Sapete che vi dico? Io continuerò ad essere uno sfegatato milanista, andrò incontro a tante delusioni, lo so, lo dice il calcolo delle probabilità, ma non me ne frega un tubo. Una vittoria cancella anche venti anni di delusioni e la gioia che ne deriva e di gran lunga più intensa della delusione per la sconfitta, quella passa in pochi giorni. Qualcuno potrebbe obiettare che anche la gioia per la vittoria è evanescente ma io potrei anche rispondere che IO HO PRESO UNA FINALE DI COPPA E QUINDI DICO TUTTE LE FESSERIE CHE VOGLIO, NE HO IL DIRITTO!

E poi questa stagione mi ha immunizzato per qualsiasi altra stagione successiva. Cosa ci potrà mai più essere di più deludente di perdere uno scudetto in casa contro una Juve nettamente inferiore ed in maniera leggermente rocambolesca e di perdere una Coppa dei Campioni dopo essere stato tre a zero e dopo aver sbagliato 5-6 gol fatti di cui uno ad un minuto dalla fine? La mia vita di sfegatato tifoso rossonero è in discesa.

Ecco, alla fine ce l'ho fatta, ho trovato il lato positivo di questa grottesca vicenda calcistica!

J.H.

 

l'intervento di un altro milanista doc

27 maggio 2005

Caro J.H.
Ho letto il tuo “sfogo” è condivido fino all’ultima riga quello che hai espresso. Certo che una delusione come quella del 25. maggio c.a , in trent’anni di tifo per il Milan non l’avevo mai provata. Ero sicuro che se fossimo arrivati ai rigori la coppa l’avremmo persa. Perché la statistica ci insegna che ai rigori vince sempre la squadra meno forte dell’altra (eccezione Milan – Juventus di Manchester e Italia - Argentina mondiali ’90). Purtroppo, per chi fa il tifo per una squadra, che ogni anno lotta per vincere qualcosa, molto spesso, come hai detto tu, ti porta a subire delle “ mazzate” del genere. Ma vorrei spendere alcune parole per i nostri amici juventini. Durante l’anno hanno sempre sostenuto che il Milan è stato aiutato dalla buona sorte; in qualche circostanza lo è stato, ma non sono loro che possono fare la predica oppure permettersi il lusso di giudicare visto i loro “gloriosi passati”. Ma non voglio polemizzare. Voglio dire soltanto che se fortuna c’è stata, questa, è stata ripagata abbondantemente con la partita di ritorno di campionato fra Milan e Juventus (cito un solo episodio “fallo di Zambrotta su Cafù”). Quello che è successo la sera del 25 maggio è una fenomeno che va al di là dell’aspetto fortunato. È stato un evento che gli studiosi definiscono fenomeno paranormale. A nessuna squadra al mondo è mai capitata una cosa simile. Guardate, cari amici juventini, che perdere una finale così fa male; non l’auguro neanche al più agguerrito juventino della storia.

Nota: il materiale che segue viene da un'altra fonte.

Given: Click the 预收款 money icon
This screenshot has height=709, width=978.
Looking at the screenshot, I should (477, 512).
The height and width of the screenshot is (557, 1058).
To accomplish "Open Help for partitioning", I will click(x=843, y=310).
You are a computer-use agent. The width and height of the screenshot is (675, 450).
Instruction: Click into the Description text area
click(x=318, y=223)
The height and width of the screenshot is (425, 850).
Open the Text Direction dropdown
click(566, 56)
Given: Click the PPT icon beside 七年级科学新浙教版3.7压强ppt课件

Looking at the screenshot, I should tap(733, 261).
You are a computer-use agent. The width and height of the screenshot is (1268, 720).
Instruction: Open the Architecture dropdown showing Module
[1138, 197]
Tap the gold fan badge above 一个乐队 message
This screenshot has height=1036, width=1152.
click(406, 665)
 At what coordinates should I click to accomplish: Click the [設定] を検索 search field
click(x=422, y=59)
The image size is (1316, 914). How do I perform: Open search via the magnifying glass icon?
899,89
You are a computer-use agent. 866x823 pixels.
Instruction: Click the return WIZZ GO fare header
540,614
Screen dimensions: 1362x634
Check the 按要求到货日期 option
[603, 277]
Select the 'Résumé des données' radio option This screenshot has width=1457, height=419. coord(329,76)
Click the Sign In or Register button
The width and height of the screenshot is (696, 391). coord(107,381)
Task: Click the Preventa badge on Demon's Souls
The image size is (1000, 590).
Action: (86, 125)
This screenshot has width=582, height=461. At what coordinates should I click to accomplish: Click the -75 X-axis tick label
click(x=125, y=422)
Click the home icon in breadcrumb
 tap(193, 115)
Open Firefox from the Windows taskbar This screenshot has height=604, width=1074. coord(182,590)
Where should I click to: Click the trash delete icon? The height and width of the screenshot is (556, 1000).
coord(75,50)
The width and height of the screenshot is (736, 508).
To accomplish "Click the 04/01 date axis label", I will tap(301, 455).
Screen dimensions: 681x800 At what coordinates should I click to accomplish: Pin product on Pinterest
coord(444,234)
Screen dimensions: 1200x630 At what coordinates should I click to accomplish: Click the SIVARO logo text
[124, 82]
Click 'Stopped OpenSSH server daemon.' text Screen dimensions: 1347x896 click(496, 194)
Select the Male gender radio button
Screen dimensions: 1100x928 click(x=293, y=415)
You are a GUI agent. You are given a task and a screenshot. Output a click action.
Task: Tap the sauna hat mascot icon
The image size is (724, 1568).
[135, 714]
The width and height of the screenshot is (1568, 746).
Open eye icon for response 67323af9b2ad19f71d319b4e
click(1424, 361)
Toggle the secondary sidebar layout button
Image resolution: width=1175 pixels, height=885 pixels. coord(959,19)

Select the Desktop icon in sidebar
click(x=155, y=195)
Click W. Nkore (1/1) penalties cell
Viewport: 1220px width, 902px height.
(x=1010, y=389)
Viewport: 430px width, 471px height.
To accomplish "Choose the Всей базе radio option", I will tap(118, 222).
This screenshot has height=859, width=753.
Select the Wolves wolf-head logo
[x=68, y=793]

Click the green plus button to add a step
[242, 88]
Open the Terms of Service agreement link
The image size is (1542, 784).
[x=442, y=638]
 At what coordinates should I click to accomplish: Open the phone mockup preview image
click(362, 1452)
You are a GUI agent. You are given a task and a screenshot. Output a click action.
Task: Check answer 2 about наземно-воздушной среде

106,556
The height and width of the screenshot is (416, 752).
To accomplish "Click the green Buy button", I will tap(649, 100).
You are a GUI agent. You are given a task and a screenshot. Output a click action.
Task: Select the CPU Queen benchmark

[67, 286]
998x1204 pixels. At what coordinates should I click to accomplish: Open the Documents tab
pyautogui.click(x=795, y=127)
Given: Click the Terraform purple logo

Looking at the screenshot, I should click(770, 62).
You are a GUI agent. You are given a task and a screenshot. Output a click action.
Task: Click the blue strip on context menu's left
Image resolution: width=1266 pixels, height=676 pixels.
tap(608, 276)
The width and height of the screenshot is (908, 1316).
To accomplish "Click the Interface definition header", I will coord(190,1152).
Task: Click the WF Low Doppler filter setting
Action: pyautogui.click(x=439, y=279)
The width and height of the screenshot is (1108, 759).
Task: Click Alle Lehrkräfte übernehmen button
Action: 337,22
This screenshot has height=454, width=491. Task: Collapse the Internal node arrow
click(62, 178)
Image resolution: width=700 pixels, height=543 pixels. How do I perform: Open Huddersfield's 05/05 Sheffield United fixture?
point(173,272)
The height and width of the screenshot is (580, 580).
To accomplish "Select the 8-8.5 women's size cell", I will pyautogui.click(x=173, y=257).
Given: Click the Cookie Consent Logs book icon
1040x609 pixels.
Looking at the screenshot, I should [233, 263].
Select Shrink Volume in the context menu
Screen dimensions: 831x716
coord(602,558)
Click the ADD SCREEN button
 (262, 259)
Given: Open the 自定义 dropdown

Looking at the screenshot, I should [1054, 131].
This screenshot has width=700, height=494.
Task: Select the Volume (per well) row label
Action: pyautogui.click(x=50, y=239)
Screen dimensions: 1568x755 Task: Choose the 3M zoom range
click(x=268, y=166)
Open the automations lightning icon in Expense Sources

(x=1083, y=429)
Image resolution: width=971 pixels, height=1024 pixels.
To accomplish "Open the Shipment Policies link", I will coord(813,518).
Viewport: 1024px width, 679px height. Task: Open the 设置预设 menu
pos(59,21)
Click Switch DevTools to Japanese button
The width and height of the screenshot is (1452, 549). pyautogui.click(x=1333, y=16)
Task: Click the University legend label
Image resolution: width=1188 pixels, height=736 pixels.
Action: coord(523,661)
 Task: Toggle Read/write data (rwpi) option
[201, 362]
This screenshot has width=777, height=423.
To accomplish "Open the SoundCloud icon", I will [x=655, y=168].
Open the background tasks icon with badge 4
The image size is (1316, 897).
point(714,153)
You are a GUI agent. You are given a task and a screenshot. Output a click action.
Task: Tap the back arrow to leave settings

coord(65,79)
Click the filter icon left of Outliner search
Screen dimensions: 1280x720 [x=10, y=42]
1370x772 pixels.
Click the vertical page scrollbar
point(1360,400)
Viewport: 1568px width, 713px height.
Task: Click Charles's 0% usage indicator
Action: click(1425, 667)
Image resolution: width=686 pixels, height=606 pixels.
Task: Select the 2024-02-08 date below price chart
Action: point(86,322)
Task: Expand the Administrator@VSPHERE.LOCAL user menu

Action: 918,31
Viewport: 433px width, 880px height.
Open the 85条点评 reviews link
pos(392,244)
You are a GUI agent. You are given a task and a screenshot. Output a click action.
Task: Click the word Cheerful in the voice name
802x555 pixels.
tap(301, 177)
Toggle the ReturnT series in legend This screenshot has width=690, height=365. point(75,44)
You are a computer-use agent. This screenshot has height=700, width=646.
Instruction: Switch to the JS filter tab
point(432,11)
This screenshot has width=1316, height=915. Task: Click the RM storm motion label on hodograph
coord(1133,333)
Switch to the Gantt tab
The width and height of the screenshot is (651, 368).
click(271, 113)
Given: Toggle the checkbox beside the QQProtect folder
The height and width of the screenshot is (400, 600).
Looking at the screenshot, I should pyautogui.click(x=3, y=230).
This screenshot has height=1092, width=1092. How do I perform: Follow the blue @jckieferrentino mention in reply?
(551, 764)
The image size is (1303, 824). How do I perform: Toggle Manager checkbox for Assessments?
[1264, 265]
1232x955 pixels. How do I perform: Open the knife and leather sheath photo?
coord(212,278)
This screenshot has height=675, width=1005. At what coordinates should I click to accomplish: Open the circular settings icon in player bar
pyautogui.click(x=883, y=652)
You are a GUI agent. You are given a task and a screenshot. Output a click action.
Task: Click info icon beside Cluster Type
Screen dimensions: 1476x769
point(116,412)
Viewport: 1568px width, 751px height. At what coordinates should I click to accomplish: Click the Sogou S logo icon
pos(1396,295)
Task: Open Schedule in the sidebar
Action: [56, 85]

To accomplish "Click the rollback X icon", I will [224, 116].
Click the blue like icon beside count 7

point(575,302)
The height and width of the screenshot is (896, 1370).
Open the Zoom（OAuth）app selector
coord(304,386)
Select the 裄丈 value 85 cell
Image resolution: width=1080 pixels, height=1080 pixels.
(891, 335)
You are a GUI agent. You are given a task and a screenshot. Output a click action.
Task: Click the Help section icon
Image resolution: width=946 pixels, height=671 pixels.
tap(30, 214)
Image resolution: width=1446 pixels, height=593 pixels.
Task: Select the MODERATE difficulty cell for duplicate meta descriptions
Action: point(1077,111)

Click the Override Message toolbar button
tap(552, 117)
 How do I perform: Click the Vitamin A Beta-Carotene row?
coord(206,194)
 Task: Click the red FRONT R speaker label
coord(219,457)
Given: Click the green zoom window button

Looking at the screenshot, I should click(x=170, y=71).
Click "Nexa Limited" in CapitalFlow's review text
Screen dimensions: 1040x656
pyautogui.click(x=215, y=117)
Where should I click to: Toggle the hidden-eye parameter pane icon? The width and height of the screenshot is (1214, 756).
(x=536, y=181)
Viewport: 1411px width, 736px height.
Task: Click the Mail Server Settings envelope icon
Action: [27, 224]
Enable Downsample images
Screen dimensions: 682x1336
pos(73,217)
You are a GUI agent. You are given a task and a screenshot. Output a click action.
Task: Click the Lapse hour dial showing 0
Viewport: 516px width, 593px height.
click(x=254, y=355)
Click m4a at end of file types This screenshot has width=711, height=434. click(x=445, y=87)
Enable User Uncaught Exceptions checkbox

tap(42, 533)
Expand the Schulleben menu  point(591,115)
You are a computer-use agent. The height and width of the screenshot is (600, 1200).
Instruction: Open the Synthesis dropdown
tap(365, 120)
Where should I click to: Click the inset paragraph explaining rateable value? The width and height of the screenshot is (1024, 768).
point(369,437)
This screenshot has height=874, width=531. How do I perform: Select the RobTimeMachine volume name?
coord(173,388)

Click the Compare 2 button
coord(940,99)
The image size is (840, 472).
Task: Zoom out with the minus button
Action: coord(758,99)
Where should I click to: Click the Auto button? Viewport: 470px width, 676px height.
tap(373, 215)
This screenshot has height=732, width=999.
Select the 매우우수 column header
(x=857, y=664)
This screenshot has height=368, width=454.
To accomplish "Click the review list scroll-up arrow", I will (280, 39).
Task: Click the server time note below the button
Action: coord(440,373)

Purtroppo quest’anno rischiamo veramente di vincere meno dei cugini dell’Inter (cose strane del calcio) e, sinceramente non me frega niente se il Milan è la squadra attualmente più forte in Europa o nel Mondo. Io voglio vincere perché sono i numeri che nella storia contano. Non mi importa se il Milan ha partecipato alla decima finale, perché arrivare secondi, sia in coppa che in campionato non conta nulla. È la vittoria quella che conta. Nel calcio il principio l’importante e partecipare non vincere “ non esiste. Bisognare sempre arrivare prima degli altri ed il Milan, in questa stagione calcistica, è arrivato secondo su tutti i fronti. Speriamo nella prossima.